[[ Supplied data, beginning ]]

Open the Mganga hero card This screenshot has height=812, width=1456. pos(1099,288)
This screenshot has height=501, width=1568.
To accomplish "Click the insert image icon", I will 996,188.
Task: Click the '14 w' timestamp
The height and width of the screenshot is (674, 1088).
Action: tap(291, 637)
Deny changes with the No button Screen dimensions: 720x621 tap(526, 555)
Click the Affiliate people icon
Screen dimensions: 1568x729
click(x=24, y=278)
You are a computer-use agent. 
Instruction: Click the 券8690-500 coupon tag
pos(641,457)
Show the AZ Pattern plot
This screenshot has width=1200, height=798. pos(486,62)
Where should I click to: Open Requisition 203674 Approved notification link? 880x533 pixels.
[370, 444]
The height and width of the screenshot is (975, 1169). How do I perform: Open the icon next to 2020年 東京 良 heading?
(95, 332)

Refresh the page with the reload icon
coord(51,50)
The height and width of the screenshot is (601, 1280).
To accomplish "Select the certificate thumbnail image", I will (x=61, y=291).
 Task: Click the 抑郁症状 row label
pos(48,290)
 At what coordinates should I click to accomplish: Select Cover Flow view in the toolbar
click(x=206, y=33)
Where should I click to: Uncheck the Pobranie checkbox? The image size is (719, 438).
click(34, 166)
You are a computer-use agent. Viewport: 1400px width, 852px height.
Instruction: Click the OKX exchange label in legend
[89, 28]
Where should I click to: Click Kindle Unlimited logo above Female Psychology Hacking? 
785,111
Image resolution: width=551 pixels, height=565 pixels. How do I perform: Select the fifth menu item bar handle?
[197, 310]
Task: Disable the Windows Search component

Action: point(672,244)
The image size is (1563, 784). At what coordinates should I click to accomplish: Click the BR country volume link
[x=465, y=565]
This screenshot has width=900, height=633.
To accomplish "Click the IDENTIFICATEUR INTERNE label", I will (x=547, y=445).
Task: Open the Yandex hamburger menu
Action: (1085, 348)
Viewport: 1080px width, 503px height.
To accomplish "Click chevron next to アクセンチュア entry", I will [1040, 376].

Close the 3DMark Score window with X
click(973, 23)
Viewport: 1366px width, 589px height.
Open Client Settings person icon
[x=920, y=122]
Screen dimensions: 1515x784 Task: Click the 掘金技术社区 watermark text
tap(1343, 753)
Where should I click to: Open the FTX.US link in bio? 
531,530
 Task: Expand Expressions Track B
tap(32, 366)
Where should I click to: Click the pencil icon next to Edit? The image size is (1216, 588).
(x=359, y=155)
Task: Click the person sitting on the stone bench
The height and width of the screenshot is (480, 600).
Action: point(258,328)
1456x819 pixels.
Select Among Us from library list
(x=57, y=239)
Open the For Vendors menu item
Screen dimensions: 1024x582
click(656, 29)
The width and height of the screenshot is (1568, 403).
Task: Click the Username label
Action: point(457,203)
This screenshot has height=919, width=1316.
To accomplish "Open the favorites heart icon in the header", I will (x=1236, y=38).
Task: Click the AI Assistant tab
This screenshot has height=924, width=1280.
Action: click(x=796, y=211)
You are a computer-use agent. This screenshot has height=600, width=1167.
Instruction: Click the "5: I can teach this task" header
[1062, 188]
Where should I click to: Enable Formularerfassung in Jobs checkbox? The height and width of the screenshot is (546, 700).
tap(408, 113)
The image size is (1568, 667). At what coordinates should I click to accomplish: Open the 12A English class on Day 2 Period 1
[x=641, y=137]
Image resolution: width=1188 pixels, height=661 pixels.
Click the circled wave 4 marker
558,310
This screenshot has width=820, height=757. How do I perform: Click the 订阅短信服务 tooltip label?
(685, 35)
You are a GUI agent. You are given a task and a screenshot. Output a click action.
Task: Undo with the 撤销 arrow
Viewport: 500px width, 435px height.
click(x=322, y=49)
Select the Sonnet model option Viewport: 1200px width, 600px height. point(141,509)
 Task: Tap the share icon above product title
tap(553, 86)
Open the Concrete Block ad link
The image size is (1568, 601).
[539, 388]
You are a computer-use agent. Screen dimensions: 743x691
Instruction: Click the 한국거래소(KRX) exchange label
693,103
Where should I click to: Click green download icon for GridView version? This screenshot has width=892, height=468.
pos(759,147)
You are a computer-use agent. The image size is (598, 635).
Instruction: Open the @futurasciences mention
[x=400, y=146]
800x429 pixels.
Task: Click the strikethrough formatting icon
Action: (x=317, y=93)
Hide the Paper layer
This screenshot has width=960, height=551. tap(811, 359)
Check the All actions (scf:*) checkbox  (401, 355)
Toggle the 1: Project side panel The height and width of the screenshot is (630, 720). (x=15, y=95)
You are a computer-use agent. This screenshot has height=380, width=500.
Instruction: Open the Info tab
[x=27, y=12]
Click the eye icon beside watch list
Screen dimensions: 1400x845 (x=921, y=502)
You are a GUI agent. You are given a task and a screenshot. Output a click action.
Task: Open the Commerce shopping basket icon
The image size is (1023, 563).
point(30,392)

[[ Supplied data, end ]]

## Your instructions
When you copy the data, keep every line word for word.

## Your solution
Open the Mganga hero card This screenshot has height=812, width=1456. pos(1099,288)
This screenshot has height=501, width=1568.
To accomplish "Click the insert image icon", I will 996,188.
Task: Click the '14 w' timestamp
The height and width of the screenshot is (674, 1088).
Action: tap(291, 637)
Deny changes with the No button Screen dimensions: 720x621 tap(526, 555)
Click the Affiliate people icon
Screen dimensions: 1568x729
click(x=24, y=278)
You are a computer-use agent. 
Instruction: Click the 券8690-500 coupon tag
pos(641,457)
Show the AZ Pattern plot
This screenshot has width=1200, height=798. pos(486,62)
Where should I click to: Open Requisition 203674 Approved notification link? 880x533 pixels.
[370, 444]
The height and width of the screenshot is (975, 1169). How do I perform: Open the icon next to 2020年 東京 良 heading?
(95, 332)

Refresh the page with the reload icon
coord(51,50)
The height and width of the screenshot is (601, 1280).
To accomplish "Select the certificate thumbnail image", I will (x=61, y=291).
 Task: Click the 抑郁症状 row label
pos(48,290)
 At what coordinates should I click to accomplish: Select Cover Flow view in the toolbar
click(x=206, y=33)
Where should I click to: Uncheck the Pobranie checkbox? The image size is (719, 438).
click(34, 166)
You are a computer-use agent. Viewport: 1400px width, 852px height.
Instruction: Click the OKX exchange label in legend
[89, 28]
Where should I click to: Click Kindle Unlimited logo above Female Psychology Hacking? 
785,111
Image resolution: width=551 pixels, height=565 pixels. How do I perform: Select the fifth menu item bar handle?
[197, 310]
Task: Disable the Windows Search component

Action: point(672,244)
The image size is (1563, 784). At what coordinates should I click to accomplish: Click the BR country volume link
[x=465, y=565]
This screenshot has width=900, height=633.
To accomplish "Click the IDENTIFICATEUR INTERNE label", I will (x=547, y=445).
Task: Open the Yandex hamburger menu
Action: (1085, 348)
Viewport: 1080px width, 503px height.
To accomplish "Click chevron next to アクセンチュア entry", I will [1040, 376].

Close the 3DMark Score window with X
click(973, 23)
Viewport: 1366px width, 589px height.
Open Client Settings person icon
[x=920, y=122]
Screen dimensions: 1515x784 Task: Click the 掘金技术社区 watermark text
tap(1343, 753)
Where should I click to: Open the FTX.US link in bio? 
531,530
 Task: Expand Expressions Track B
tap(32, 366)
Where should I click to: Click the pencil icon next to Edit? The image size is (1216, 588).
(x=359, y=155)
Task: Click the person sitting on the stone bench
The height and width of the screenshot is (480, 600).
Action: point(258,328)
1456x819 pixels.
Select Among Us from library list
(x=57, y=239)
Open the For Vendors menu item
Screen dimensions: 1024x582
click(656, 29)
The width and height of the screenshot is (1568, 403).
Task: Click the Username label
Action: point(457,203)
This screenshot has height=919, width=1316.
To accomplish "Open the favorites heart icon in the header", I will (x=1236, y=38).
Task: Click the AI Assistant tab
This screenshot has height=924, width=1280.
Action: click(x=796, y=211)
You are a computer-use agent. This screenshot has height=600, width=1167.
Instruction: Click the "5: I can teach this task" header
[1062, 188]
Where should I click to: Enable Formularerfassung in Jobs checkbox? The height and width of the screenshot is (546, 700).
tap(408, 113)
The image size is (1568, 667). At what coordinates should I click to accomplish: Open the 12A English class on Day 2 Period 1
[x=641, y=137]
Image resolution: width=1188 pixels, height=661 pixels.
Click the circled wave 4 marker
558,310
This screenshot has width=820, height=757. How do I perform: Click the 订阅短信服务 tooltip label?
(685, 35)
You are a GUI agent. You are given a task and a screenshot. Output a click action.
Task: Undo with the 撤销 arrow
Viewport: 500px width, 435px height.
click(x=322, y=49)
Select the Sonnet model option Viewport: 1200px width, 600px height. point(141,509)
 Task: Tap the share icon above product title
tap(553, 86)
Open the Concrete Block ad link
The image size is (1568, 601).
[539, 388]
You are a computer-use agent. Screen dimensions: 743x691
Instruction: Click the 한국거래소(KRX) exchange label
693,103
Where should I click to: Click green download icon for GridView version? This screenshot has width=892, height=468.
pos(759,147)
You are a computer-use agent. The image size is (598, 635).
Instruction: Open the @futurasciences mention
[x=400, y=146]
800x429 pixels.
Task: Click the strikethrough formatting icon
Action: (x=317, y=93)
Hide the Paper layer
This screenshot has width=960, height=551. tap(811, 359)
Check the All actions (scf:*) checkbox  (401, 355)
Toggle the 1: Project side panel The height and width of the screenshot is (630, 720). (x=15, y=95)
You are a computer-use agent. This screenshot has height=380, width=500.
Instruction: Open the Info tab
[x=27, y=12]
Click the eye icon beside watch list
Screen dimensions: 1400x845 (x=921, y=502)
You are a GUI agent. You are given a task and a screenshot. Output a click action.
Task: Open the Commerce shopping basket icon
The image size is (1023, 563).
point(30,392)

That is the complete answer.